▸ **Problem**: Below are the records. Transcribe them exactly.

▸ **The records**:
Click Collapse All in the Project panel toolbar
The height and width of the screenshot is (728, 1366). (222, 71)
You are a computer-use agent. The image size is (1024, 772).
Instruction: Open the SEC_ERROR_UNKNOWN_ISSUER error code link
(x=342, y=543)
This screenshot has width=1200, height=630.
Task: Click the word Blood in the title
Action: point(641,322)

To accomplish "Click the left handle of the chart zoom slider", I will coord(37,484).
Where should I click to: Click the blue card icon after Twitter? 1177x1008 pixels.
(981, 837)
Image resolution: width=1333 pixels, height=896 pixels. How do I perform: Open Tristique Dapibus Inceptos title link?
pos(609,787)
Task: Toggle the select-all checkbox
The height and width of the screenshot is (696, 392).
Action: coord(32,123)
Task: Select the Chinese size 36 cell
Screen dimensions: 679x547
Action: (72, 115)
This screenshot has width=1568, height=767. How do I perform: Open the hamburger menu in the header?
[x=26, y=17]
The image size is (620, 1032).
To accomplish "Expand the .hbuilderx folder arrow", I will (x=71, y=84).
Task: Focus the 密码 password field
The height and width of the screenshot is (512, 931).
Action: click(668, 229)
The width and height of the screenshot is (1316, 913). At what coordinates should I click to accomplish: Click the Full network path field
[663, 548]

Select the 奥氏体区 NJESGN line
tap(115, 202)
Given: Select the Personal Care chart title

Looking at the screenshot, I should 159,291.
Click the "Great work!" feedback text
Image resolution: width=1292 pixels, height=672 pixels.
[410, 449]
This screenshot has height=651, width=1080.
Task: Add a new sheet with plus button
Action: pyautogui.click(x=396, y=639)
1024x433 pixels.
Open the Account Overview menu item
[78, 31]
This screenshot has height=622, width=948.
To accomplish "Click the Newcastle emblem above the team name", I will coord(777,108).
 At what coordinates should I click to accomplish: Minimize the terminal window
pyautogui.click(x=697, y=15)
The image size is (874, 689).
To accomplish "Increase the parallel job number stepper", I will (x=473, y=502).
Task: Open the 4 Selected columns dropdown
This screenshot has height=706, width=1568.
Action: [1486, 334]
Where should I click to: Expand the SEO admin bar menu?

▸ **Solved exercise**:
Click Collapse All in the Project panel toolbar
The height and width of the screenshot is (728, 1366). (222, 71)
You are a computer-use agent. The image size is (1024, 772).
Instruction: Open the SEC_ERROR_UNKNOWN_ISSUER error code link
(x=342, y=543)
This screenshot has width=1200, height=630.
Task: Click the word Blood in the title
Action: point(641,322)

To accomplish "Click the left handle of the chart zoom slider", I will coord(37,484).
Where should I click to: Click the blue card icon after Twitter? 1177x1008 pixels.
(981, 837)
Image resolution: width=1333 pixels, height=896 pixels. How do I perform: Open Tristique Dapibus Inceptos title link?
pos(609,787)
Task: Toggle the select-all checkbox
The height and width of the screenshot is (696, 392).
Action: coord(32,123)
Task: Select the Chinese size 36 cell
Screen dimensions: 679x547
Action: (72, 115)
This screenshot has width=1568, height=767. How do I perform: Open the hamburger menu in the header?
[x=26, y=17]
The image size is (620, 1032).
To accomplish "Expand the .hbuilderx folder arrow", I will (x=71, y=84).
Task: Focus the 密码 password field
The height and width of the screenshot is (512, 931).
Action: click(668, 229)
The width and height of the screenshot is (1316, 913). At what coordinates should I click to accomplish: Click the Full network path field
[663, 548]

Select the 奥氏体区 NJESGN line
tap(115, 202)
Given: Select the Personal Care chart title

Looking at the screenshot, I should 159,291.
Click the "Great work!" feedback text
Image resolution: width=1292 pixels, height=672 pixels.
[410, 449]
This screenshot has height=651, width=1080.
Task: Add a new sheet with plus button
Action: pyautogui.click(x=396, y=639)
1024x433 pixels.
Open the Account Overview menu item
[78, 31]
This screenshot has height=622, width=948.
To accomplish "Click the Newcastle emblem above the team name", I will coord(777,108).
 At what coordinates should I click to accomplish: Minimize the terminal window
pyautogui.click(x=697, y=15)
The image size is (874, 689).
To accomplish "Increase the parallel job number stepper", I will (x=473, y=502).
Task: Open the 4 Selected columns dropdown
This screenshot has height=706, width=1568.
Action: [1486, 334]
Where should I click to: Expand the SEO admin bar menu?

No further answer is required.